** Consigne **
Traduisez en anglais cette phrase du texte sur Léon Mugesera : « Contactés par La Presse, le ministère rwandais de la Justice et celui des Affaires étrangères n'ont pas réagi. »

** Texte présenté **
Contactés par La Presse, le ministère rwandais de la Justice et celui des Affaires étrangères n'ont pas réagi.

Soins refusés

« Ça fait un petit bout qu'il me disait qu'il ne se sentait pas bien », raconte Gemma Uwamariya.

Léon Mugesera souffrirait d'hypotension et serait atteint de cataractes aux deux yeux avec un risque de cécité.

Malgré ses demandes répétées, « il n'a pas vu un seul médecin depuis qu'il est à Mpanga », il y a plus d'un an et demi, s'insurge sa femme.

« Je suis consternée, il n'y a pas de mot », dit Gemme Uwamariya, femme de Léon Mugesera.

Elle affirme même qu'un infirmier de la prison aurait refusé de donner à son mari des cachets pour le mal de tête en lui assénant : « toi, tu vas crever ici ».

Le moral de Léon Mugesera serait également au plus bas ; dans la lettre qu'il a fait parvenir à son avocat, lundi, l'homme demande que ses proches prient en sa faveur en disant « un rosaire pour [lui] chaque jour ».

Léon Mugesera « n'a plus le contrôle de l'éclairage dans sa cellule » depuis quelque temps, ajoute David Pavot, si bien que « la lumière reste parfois allumée toute la nuit ».

Kigali rabrouée au tribunal

La dégradation de l'état de santé de Léon Mugesera survient deux mois après que la Cour africaine des droits de l'homme et des peuples ait rabroué Kigali à son sujet.

** Matériel fourni **
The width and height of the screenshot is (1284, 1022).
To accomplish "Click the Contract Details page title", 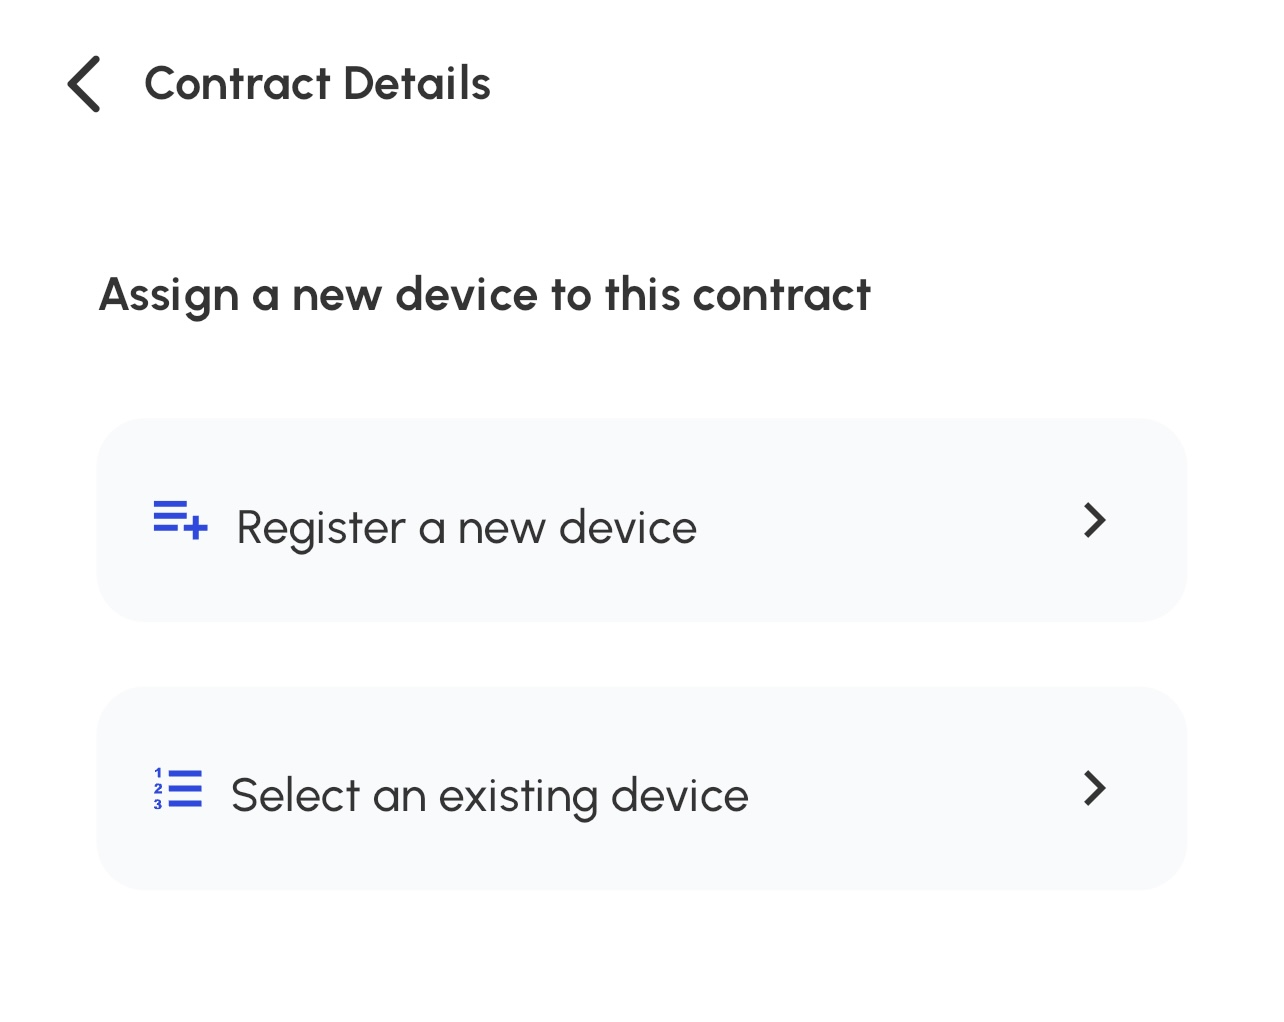I will [x=317, y=84].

** Exercice corrigé **
Contacted by La Presse, the Rwandan Ministry of Justice and the Ministry of Foreign Affairs did not respond.